Complaints about "payday loan middlemen" websites that take hundreds of pounds from consumers on the promise of finding cheap credit have more than doubled in the last year, the ombudsman has said.
This year so far, more than 10,000 people have contacted the ombudsman to complain about credit broking websites, which is over twice the number for the whole of 2013, the Financial Ombudsman Service (FOS) said.
The service found that many people who had turned to such websites felt "misled" as they thought they were applying for a loan directly and did not realise that they were paying a middleman.
It said consumers who have contacted it were struggling financially and complained of payday loan middlemen draining money from their accounts, without providing them with the loan they were looking for.
Common themes in consumer complaints have included consumers not recognising the business that took the fee and saying they did not give permission for the fee to be taken.
In some of the worst cases the ombudsman has seen, consumers' bank accounts were debited multiple times without warning, as their banking details were passed onto other credit broking websites.
In one case the service said it has seen, a woman was charged on around 20 occasions for fees and up to £70 was taken from her account each time.
The service said that in two-thirds of complaints it investigated, the ombudsman agreed that the consumer had been treated unfairly.
In the majority of cases, the business running the websites refunded the cash they had taken as soon as the ombudsman got involved and in some cases people received refunds within 24 hours.
Senior ombudsman Juliana Francis said: "It's disappointing that people who are already struggling to make ends meet are being misled into thinking that these websites will get them a loan.
"In too many of the cases we sort out, no loan is provided and people's bank accounts have been charged a high fee, often multiple times.
"If money has been taken from your account unfairly or without warning, the good news is the ombudsman is here to help.

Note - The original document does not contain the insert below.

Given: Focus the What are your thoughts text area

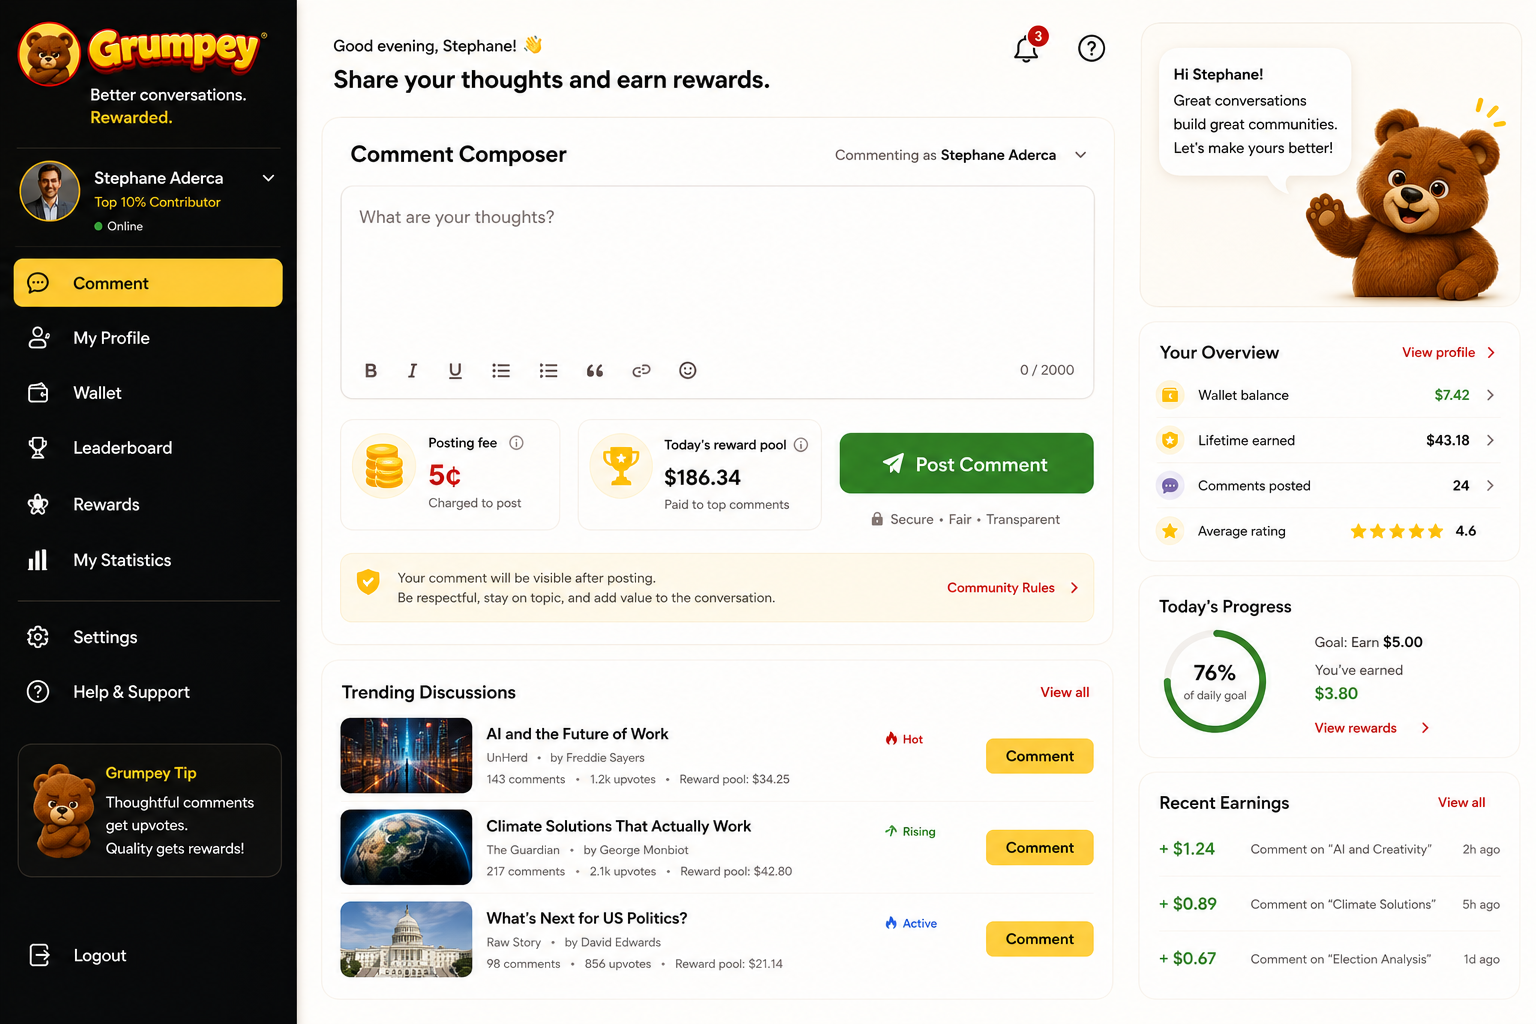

Give us a call and we can put things right quickly."
Russell Hamblin-Boone, chief executive of the Consumer Finance Association (CFA), which represents short-term lenders such as The Money Shop, Quick Quid, Cash Converters, Payday UK, Peachy and Sunny, but does not represent credit brokers , said: "The problems caused by some brokers and lead generators bring the whole market into disrepute not least because it is hard for most customers to tell the difference between lenders and these middlemen."

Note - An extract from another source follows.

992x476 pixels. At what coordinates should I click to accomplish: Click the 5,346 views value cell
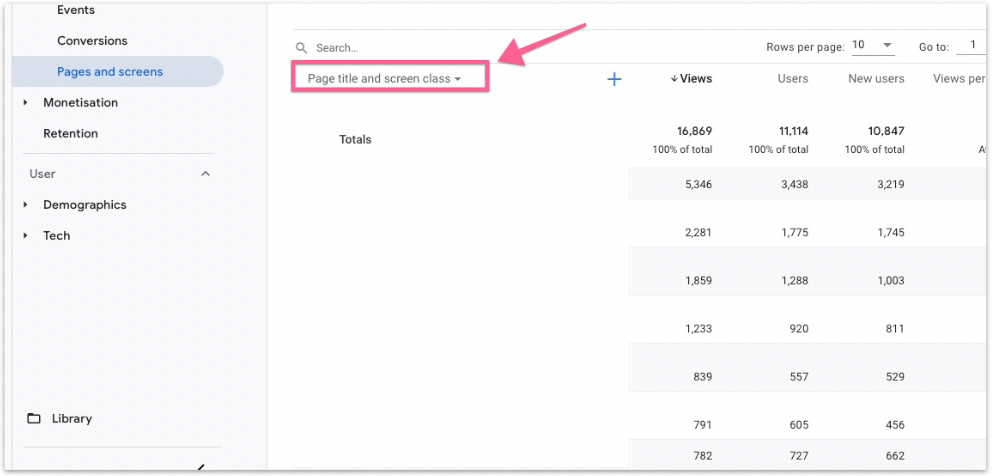698,184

He said the CFA agrees that middlemen companies should be clear that they are not lenders.
Mr Hamblin-Boone said anyone looking to arrange a loan should take time to check that the business is properly authorised to operate.

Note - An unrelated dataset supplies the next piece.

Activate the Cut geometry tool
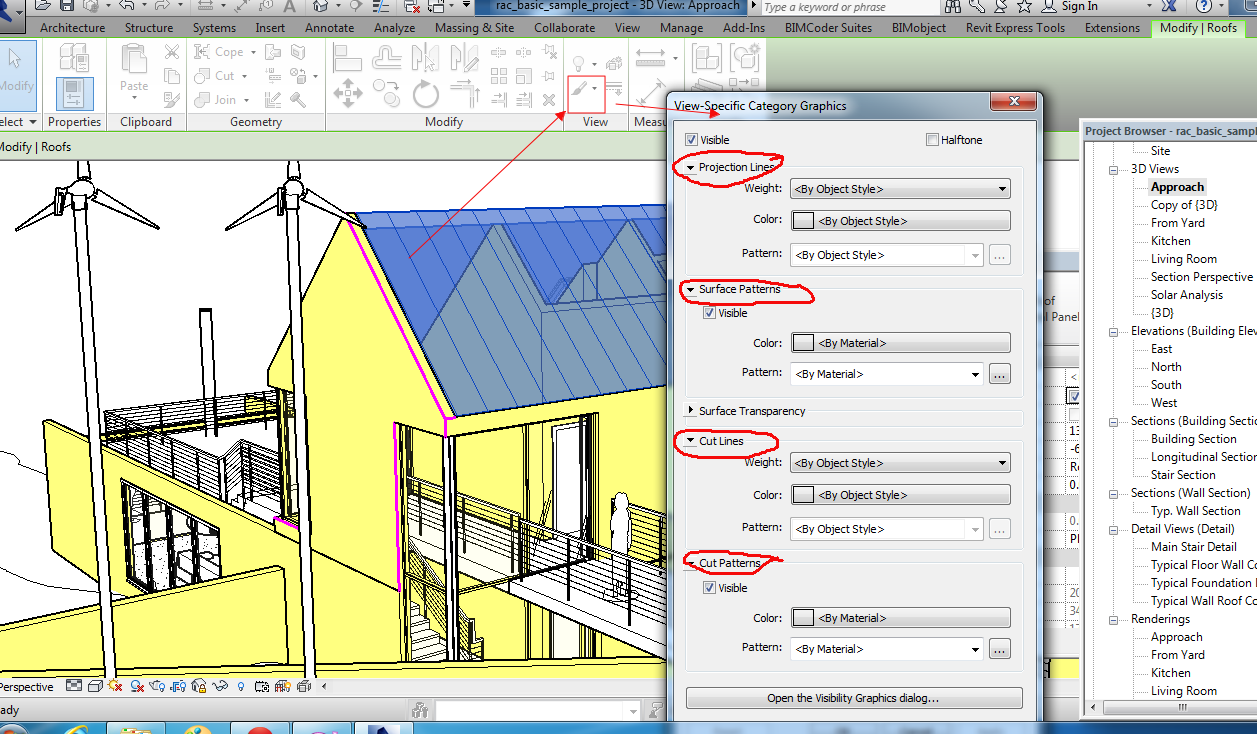Viewport: 1257px width, 734px height. click(216, 73)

He continued: "Most importantly, if you aren't certain about the business or their service, never disclose your personal and bank details."
StepChange Debt Charity head of policy Peter Tutton said: "We continue to see numerous cases where financially vulnerable people suffer at the hands of brokers who take money from their accounts but fail to deliver on the promise of a loan.
"This is a well-known problem, but it continues to get worse. The time has come for government and the regulator to ban credit brokers from charging up-front fees."